[What this task involves]
Word for word, please restate the line that contains "Given: Click the Connect button" and all lines after it through the end of the material, minus the pictures.

[The input]
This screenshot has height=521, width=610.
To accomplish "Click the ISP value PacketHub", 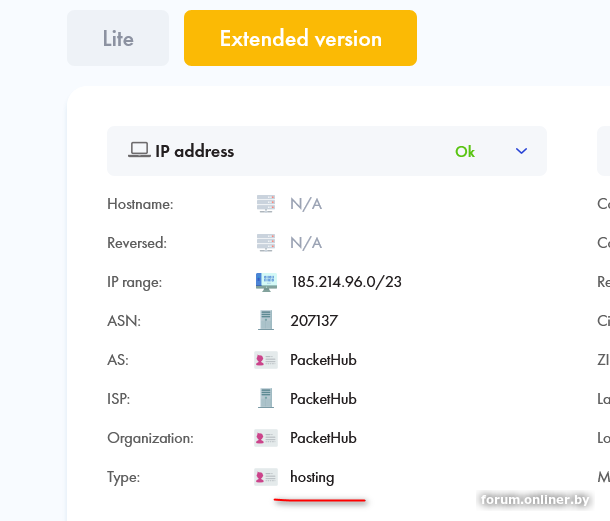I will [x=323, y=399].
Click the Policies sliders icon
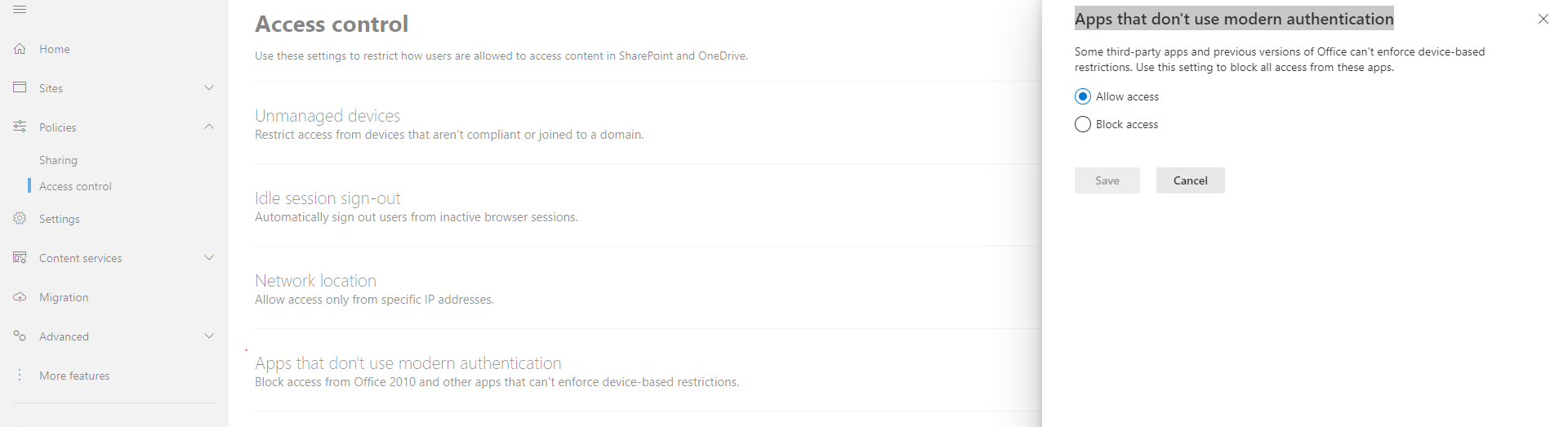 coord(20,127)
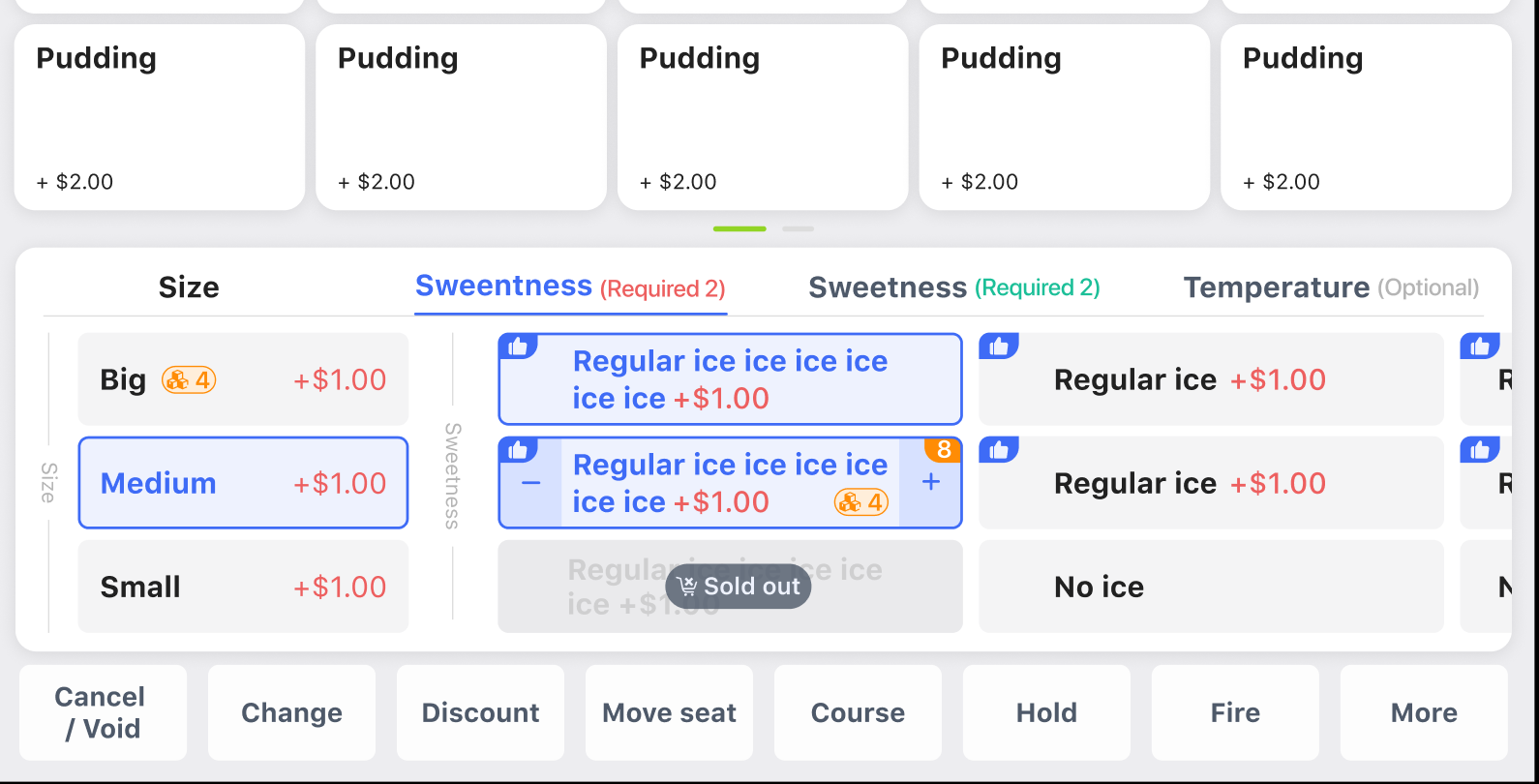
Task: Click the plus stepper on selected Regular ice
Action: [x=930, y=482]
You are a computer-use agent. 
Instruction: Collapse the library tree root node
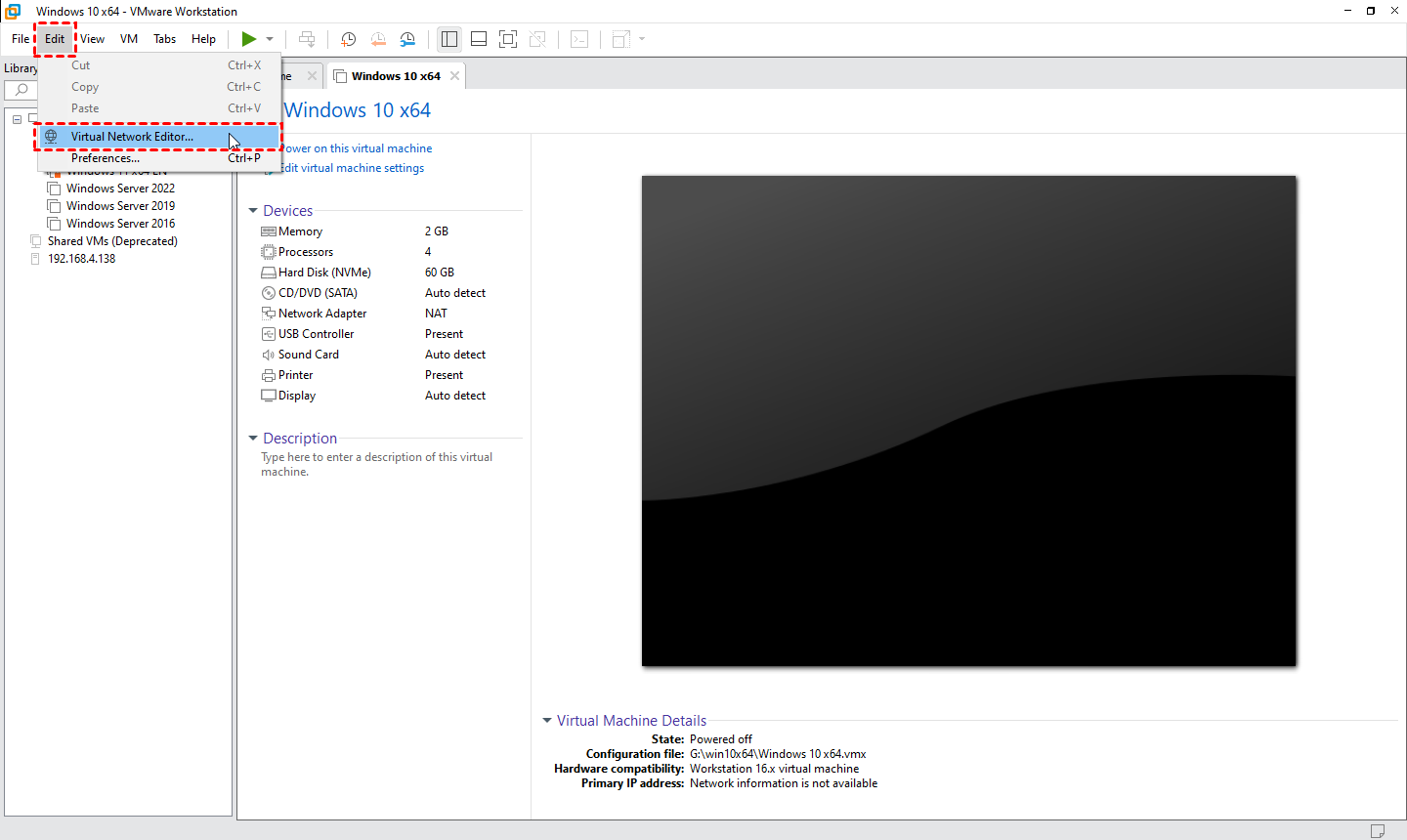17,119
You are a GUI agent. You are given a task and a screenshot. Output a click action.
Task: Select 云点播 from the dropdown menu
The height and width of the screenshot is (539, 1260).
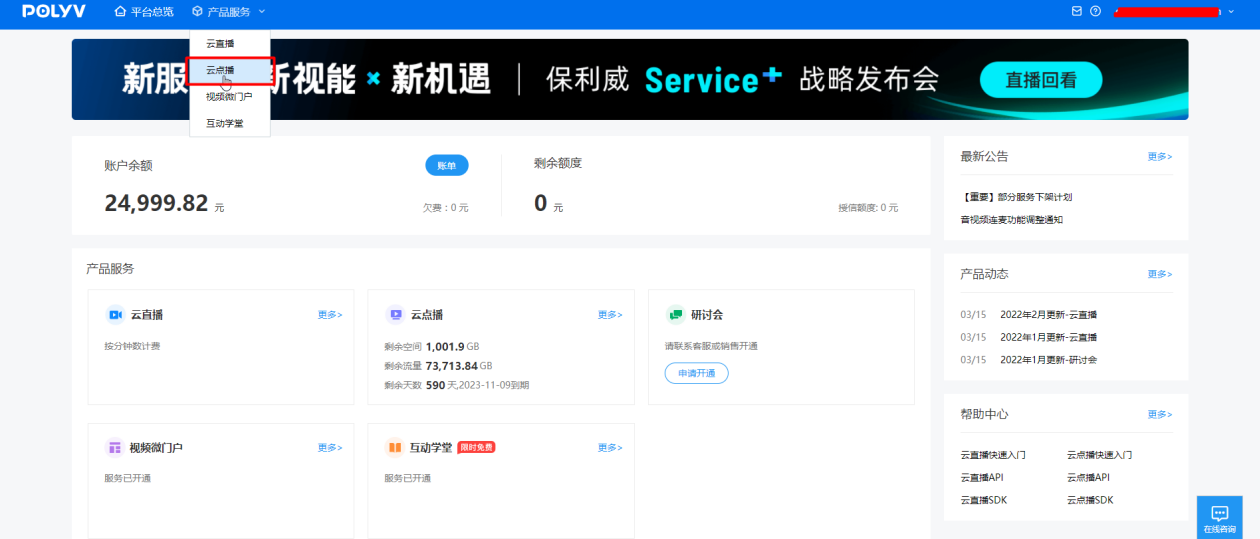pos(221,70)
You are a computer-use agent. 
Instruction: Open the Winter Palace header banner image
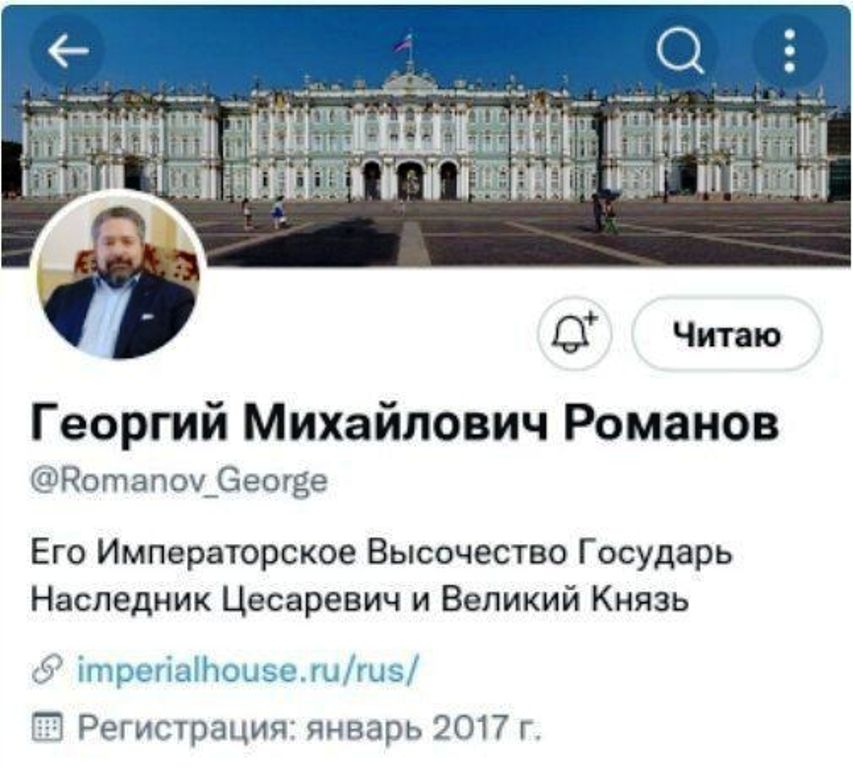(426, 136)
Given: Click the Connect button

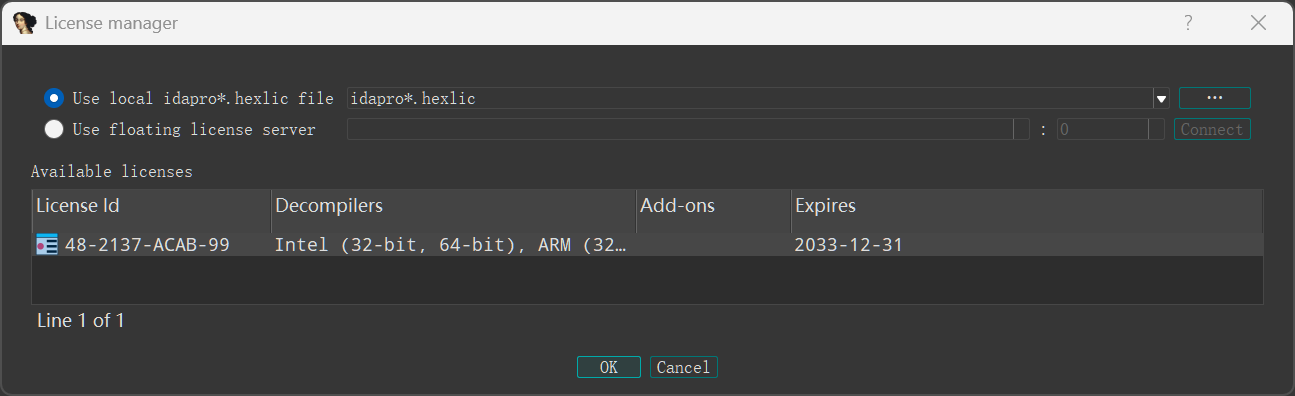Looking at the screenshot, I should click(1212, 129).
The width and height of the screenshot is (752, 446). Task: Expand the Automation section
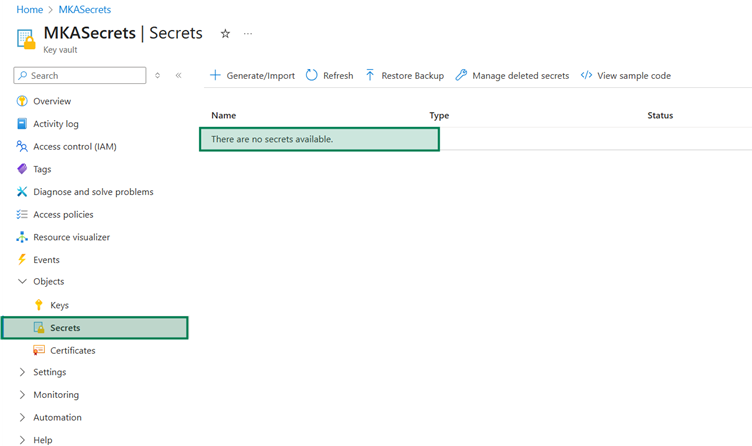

[Answer]
Given: Click the Connect button

Looking at the screenshot, I should click(1212, 129).
The width and height of the screenshot is (752, 446). Task: Expand the Automation section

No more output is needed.